The people who live here are in danger from both the Palestinians and the IDF, said Noiman, who said he had been shot at by Palestinians three times as he drove in the West Bank.
When his children see a policeman, “they want to know, is this a good officer or a bad one,” he said.
After two or three nights of warnings, the soldiers sneaked into Mitzpe Yitzhar around 3:30 a.m., he told The Jerusalem Post. Activists who placed burning tires, barbed wire, stones and oil on the road leading to Yitzhar could not stop them.
Settlers learned that the soldiers were coming less than an hour before they surrounded the small caravan.
As Noiman’s daughter, Tiferet, eight, searched through the ruins, he described how the soldiers had sneaked up the hill on foot, through the adjacent Palestinian village.
Noiman had trouble reaching the home set for demolition because soldiers and border policemen kept stopping him. At one point they grabbed him roughly and in another they knocked his glasses off, breaking them.
Noiman said that he now wore a spare pair.

_Data for analysis_
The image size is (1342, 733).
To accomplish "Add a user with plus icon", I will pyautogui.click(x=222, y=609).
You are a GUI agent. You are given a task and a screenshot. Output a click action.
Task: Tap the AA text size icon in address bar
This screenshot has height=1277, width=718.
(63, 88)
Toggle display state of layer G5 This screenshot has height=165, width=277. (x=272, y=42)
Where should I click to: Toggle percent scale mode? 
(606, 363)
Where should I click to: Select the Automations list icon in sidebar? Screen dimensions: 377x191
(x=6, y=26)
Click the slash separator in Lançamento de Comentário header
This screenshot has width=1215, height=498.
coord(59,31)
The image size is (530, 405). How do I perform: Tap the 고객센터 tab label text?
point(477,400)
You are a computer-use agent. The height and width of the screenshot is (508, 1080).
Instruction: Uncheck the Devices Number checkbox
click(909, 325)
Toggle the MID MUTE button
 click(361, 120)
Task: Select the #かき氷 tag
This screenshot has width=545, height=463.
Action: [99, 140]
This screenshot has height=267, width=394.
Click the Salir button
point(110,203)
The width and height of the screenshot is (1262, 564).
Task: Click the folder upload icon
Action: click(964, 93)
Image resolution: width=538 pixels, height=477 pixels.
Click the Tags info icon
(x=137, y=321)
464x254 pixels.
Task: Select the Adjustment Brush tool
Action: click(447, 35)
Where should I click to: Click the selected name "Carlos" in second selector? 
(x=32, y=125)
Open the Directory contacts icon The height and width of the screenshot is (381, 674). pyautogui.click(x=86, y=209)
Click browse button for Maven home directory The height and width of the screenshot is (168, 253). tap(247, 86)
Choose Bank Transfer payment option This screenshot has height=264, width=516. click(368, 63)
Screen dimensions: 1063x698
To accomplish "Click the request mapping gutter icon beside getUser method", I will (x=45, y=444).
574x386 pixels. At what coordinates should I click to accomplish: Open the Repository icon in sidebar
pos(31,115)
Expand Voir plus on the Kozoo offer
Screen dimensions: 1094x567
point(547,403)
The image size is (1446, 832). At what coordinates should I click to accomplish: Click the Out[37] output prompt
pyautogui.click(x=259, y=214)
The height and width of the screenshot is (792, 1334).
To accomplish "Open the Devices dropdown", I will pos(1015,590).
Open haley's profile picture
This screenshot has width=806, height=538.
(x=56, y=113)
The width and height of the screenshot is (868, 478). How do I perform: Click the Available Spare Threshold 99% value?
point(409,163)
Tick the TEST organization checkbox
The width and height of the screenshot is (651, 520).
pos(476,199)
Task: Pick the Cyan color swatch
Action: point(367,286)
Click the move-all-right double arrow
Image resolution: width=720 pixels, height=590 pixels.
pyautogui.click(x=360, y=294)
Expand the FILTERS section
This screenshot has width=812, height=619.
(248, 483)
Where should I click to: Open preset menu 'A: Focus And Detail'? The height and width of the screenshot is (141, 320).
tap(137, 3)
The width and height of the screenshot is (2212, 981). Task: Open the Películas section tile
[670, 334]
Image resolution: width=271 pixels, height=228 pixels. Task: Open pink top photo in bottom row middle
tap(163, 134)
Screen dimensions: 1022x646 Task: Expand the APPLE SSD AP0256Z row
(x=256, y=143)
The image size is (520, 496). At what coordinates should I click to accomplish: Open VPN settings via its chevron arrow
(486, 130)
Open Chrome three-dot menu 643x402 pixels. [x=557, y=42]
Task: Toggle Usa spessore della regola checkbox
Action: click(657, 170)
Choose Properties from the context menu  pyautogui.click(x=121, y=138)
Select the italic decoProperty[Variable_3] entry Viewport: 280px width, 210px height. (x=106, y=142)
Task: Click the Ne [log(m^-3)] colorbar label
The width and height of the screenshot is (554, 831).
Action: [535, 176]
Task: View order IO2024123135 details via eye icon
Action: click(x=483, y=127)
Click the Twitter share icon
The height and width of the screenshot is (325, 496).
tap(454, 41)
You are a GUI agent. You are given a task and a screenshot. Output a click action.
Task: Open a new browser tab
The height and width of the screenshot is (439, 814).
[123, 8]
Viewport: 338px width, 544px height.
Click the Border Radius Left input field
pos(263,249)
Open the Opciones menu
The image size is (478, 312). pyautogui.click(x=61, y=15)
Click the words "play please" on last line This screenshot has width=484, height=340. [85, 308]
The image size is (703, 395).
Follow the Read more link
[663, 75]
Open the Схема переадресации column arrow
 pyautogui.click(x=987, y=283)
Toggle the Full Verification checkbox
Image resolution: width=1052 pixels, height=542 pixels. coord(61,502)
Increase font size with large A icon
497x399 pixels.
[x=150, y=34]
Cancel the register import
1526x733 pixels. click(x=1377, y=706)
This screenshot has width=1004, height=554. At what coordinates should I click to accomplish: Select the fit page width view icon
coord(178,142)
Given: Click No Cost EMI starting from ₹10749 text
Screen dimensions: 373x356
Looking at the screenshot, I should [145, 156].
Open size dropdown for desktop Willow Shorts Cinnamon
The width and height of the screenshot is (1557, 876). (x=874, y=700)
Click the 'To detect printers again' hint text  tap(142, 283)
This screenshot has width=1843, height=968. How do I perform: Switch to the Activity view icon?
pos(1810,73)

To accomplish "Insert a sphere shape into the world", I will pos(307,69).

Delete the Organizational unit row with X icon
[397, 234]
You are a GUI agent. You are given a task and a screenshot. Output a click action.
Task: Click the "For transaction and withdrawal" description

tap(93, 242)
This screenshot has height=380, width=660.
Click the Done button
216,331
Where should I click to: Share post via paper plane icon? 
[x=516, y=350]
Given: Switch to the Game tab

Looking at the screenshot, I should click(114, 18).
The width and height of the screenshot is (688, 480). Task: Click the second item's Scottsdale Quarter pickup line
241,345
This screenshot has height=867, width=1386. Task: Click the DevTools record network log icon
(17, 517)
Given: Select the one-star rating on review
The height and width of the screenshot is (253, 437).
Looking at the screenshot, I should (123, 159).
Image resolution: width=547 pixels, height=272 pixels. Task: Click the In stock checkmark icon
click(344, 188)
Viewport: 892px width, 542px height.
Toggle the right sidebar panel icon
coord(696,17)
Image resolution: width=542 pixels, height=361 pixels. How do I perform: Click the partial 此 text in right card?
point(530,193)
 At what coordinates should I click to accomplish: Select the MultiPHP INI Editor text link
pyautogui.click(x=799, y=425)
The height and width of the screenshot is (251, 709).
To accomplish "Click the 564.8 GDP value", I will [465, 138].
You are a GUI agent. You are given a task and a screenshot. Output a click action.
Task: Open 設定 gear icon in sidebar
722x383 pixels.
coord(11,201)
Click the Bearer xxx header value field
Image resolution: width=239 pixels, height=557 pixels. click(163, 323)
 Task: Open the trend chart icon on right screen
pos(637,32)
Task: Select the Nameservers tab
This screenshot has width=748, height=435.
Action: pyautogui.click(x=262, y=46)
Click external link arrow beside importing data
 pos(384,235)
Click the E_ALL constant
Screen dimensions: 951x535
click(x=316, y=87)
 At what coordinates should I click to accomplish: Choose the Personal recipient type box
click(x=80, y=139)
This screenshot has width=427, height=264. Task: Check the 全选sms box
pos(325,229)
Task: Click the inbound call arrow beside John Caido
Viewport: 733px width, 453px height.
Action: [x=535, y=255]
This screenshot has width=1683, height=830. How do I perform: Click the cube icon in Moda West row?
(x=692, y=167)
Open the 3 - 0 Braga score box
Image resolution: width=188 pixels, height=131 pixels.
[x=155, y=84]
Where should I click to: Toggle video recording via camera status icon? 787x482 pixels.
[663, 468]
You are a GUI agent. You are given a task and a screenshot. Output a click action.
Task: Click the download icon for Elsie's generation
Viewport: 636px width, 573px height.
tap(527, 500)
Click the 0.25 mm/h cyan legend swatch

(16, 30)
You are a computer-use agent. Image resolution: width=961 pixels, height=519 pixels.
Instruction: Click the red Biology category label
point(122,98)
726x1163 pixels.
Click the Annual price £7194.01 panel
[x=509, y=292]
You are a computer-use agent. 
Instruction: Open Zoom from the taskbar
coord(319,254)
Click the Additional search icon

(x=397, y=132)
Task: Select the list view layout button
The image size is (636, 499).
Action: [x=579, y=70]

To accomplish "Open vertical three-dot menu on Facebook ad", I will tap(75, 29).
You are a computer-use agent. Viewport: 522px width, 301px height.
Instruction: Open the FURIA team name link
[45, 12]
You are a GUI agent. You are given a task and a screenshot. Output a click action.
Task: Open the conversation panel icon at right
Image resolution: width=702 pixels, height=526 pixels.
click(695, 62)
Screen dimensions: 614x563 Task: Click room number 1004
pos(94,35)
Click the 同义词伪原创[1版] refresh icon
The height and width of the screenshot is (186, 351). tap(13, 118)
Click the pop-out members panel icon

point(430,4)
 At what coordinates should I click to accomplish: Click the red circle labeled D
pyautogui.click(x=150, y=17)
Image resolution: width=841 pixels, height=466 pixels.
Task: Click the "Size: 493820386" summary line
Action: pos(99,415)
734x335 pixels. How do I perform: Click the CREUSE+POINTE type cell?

_Problem 1_
According to the Mitzpe Yitzhar article, at about what time did the soldiers sneak into Mitzpe Yitzhar?
_Problem 2_
Write the next few sentences of the article about the Mitzpe Yitzhar demolition, picking up after its final line.

_Your response 1_
Around 3:30 a.m.

_Your response 2_
The security forces took almost everything out of the home and then brought cranes at around 5:40 to knock it down, he said.
According to Yitzhar spokesman Avraham Binyamin, the security personnel also destroyed a chicken coop. Roosters and chickens wandered loose through the debris.
“There were no significant confrontations or arrests,” police spokeswoman Tzemah said.
The state had promised the High Court of Justice that it would remove the two structures by the end of December because they are located on land classified by the state as belonging to individual Palestinians. Peace Now had petitioned the court to enforce the law in this matter.
The state, however, did not move against the other five homes at the outpost because, it said, they were on state land.
But Binyamin took issue with this. That land had simply not completed the classification process, he said.
“What is happening here is about politics and not law,” the Yitzhar spokesman said. All that is required to legalize the homes is the signature of the Defense Ministry, he said.
Palestinians in the surrounding villages build illegally, while the IDF selectively enforces the building code against Jews, he complained.
Binyamin noted that in the hours following the demolition, the residents had collected donations from Israel and abroad that would allow them to rebuild the home.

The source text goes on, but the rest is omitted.